Which Taipei night market should you go to (and what to eat)
Taipei has more than ten night markets and they are not interchangeable. Raohe is the clean first-timer pick, Shilin is the biggest and most touristy, Ningxia is the compact one serious eaters love, Nanjichang is where locals go and tourists don’t. This guide ranks them by what travelers actually save on pathhog, then names the eight dishes worth hunting and the stall that does each one best.
How to choose:
- Pick the market by what you want, not by what’s most famous. The most-Instagrammed (Shilin) is not the best-eating. The sections below are sorted by job, not by size.
- Go hungry and go in one direction. Most markets are a single street or loop. Walk it once to scout, then double back for the 4–5 things you actually want.
- Bring cash and small notes. Most stalls are cash-only and NT$50–150 a plate. An empty stomach and NT$500 covers a full night.
If you only do one: Raohe Street Night Market
The cleanest first-timer pick.

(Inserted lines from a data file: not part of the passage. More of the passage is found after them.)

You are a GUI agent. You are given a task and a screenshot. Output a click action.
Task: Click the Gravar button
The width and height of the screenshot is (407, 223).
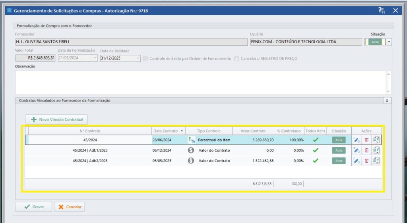pos(33,207)
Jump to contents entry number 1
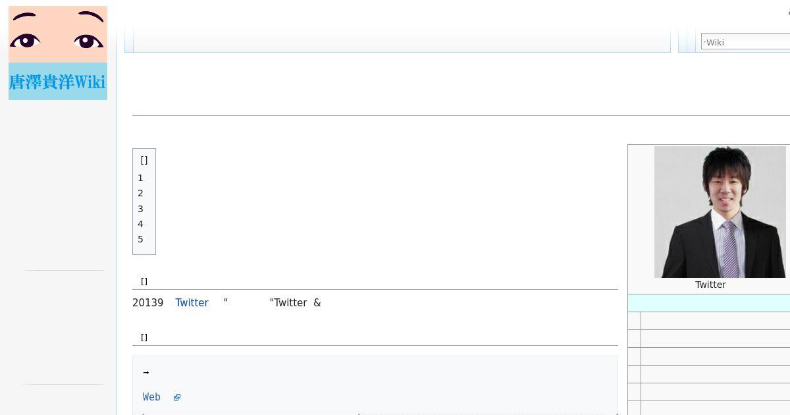Viewport: 790px width, 415px height. (x=140, y=178)
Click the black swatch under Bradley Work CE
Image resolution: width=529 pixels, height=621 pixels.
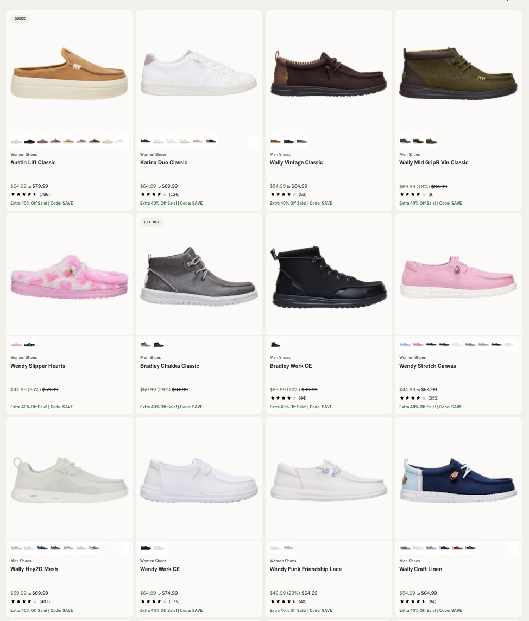click(275, 344)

Raohe is a single 600-metre straight street anchored by the Ciyou Temple at one end, so you can’t get lost: walk in, eat down one side, walk back up the other. It has the famous Fuzhou pepper buns at the entrance, a Michelin Bib Gourmand stall or two, and enough variety without the sprawl and crowds of Shilin. Start here if it’s your first night in Taipei.
Raohe Street Night Market

Songshan district, walkable from Songshan Station (green line). The pepper-bun stall just inside the temple entrance is the obvious first stop, with a clay-oven queue that moves fast. Open roughly 5pm–midnight. Less overwhelming than Shilin, more compact than the metro sprawl of the bigger markets.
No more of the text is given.